I've tried to enable word or sentence bounday to get the "time-stamped script" when generating an avatar text-to-speech video.
Everything is running fine but the only outputs im getting are the video and the standard summary.json file
# Function to submit a batch synthesis job
def submit_synthesis(text, voice, character, style, output_container_url, video_crop):
synthesis_id = str(uuid.uuid4()) # Generate a unique synthesis ID
url = f'https://{SERVICE_REGION}.api.cognitive.microsoft.com/avatar/batchsyntheses/{synthesis_id}?api-version=2024-08-01'
headers = {
'Ocp-Apim-Subscription-Key': SUBSCRIPTION_KEY,
'Content-Type': 'application/json'
}
# Payload with avatarConfig for video generation
payload = {
"inputKind": "PlainText",
"synthesisConfig": {
"voice": voice # Voice chosen by the user
},
"inputs": [
{
"content": text
}
],
"avatarConfig": {
"talkingAvatarCharacter": character, # Character chosen by user
"talkingAvatarStyle": style, # Style chosen by user
"videoFormat": "webm", # Specify video format
"videoCodec": "vp9", # Codec for video
"subtitleType": "soft_embedded", # Subtitles option
"backgroundColor": "transparent", # Background for avatar
"videoCrop": video_crop # Set the appropriate video crop based on the user's selection
},
"properties": {
"destinationContainerUrl": output_container_url, # Blob storage URL with SAS token
"timeToLiveInHours": 744, # How long to keep the job
"wordBoundaryEnabled": True
}
}
response = requests.put(url, headers=headers, json=payload)
if response.status_code == 201:
logger.info('Batch avatar synthesis job submitted successfully')
job_id = response.json()["id"]
return job_id
else:
logger.error(f'Failed to submit batch avatar synthesis job: {response.text}')
return None
# Function to check the synthesis job status
def get_synthesis_status(job_id):
url = f'https://{SERVICE_REGION}.api.cognitive.microsoft.com/avatar/batchsyntheses/{job_id}?api-version=2024-08-01'
headers = {
'Ocp-Apim-Subscription-Key': SUBSCRIPTION_KEY
}
response = requests.get(url, headers=headers)
if response.status_code == 200:
# Check and print the full response for debugging purposes
job_status = response.json()
logger.info(f'Job status response: {job_status}')
return job_status
else:
logger.error(f'Failed to get batch synthesis job status: {response.text}')
return None
# Streamlit interface
def main():
st.title("Azure Talking Avatar Video Generator")
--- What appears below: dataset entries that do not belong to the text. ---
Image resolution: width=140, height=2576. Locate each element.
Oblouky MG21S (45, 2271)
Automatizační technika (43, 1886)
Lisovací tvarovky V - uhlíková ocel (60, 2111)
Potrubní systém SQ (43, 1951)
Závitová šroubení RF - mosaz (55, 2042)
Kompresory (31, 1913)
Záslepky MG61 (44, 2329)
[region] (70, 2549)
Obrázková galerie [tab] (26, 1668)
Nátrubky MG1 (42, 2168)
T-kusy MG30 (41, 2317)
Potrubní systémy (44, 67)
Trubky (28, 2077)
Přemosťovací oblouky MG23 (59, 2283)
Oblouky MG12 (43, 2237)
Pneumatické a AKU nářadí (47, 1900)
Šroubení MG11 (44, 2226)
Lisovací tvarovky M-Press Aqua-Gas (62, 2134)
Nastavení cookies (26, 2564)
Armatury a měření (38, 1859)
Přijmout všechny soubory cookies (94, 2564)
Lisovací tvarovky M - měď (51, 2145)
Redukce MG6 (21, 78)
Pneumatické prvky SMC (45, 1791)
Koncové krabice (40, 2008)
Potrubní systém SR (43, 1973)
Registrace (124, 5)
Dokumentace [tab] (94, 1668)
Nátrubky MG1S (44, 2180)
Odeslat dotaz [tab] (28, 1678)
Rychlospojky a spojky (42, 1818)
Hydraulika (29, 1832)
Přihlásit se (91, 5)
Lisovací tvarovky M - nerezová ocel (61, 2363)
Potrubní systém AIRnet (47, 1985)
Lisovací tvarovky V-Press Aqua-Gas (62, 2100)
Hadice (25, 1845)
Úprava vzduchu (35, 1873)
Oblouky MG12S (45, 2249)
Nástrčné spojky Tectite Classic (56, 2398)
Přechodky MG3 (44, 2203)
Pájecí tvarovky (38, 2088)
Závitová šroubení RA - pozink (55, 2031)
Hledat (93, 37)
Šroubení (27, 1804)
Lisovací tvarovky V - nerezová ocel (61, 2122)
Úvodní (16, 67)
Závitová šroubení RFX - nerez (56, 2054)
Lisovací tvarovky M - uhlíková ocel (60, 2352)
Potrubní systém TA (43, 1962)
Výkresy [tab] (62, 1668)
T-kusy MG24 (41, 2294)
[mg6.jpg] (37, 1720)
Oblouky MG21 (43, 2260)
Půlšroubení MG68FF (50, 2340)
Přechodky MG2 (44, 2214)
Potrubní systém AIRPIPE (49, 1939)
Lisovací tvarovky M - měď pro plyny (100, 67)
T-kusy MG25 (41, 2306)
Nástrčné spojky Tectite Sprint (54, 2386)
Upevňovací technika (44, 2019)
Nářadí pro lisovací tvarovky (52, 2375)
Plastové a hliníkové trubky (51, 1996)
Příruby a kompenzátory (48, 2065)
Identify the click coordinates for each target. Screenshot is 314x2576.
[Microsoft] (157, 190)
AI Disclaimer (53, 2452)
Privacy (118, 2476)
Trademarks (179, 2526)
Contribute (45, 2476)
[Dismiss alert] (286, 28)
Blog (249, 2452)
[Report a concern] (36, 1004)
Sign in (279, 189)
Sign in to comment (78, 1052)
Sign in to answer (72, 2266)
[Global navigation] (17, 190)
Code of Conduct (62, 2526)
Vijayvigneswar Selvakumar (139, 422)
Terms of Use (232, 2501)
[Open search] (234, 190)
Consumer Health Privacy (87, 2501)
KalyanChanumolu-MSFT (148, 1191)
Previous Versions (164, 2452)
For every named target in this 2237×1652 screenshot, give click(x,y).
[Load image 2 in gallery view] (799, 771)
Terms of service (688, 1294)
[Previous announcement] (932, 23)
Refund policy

# Language and voice selection
lang = st.selectbox('Choose the language', list(lang_voices.keys()))
voice = lang_voices[lang][1]
# User input for text
text_input = st.text_area(f'Type the text in {lang}:')
# Character selection
selected_character = st.selectbox('Choose the avatar character:', list(character_styles.keys()))
# Dynamically update styles based on character selection
available_styles = character_styles[selected_character]
selected_style = st.selectbox('Choose the avatar style:', available_styles)
output_container_url = st.text_input("Enter Output Container URL (with SAS Token)")
# Add an option to select avatar view (Full Body, Top Half, Head)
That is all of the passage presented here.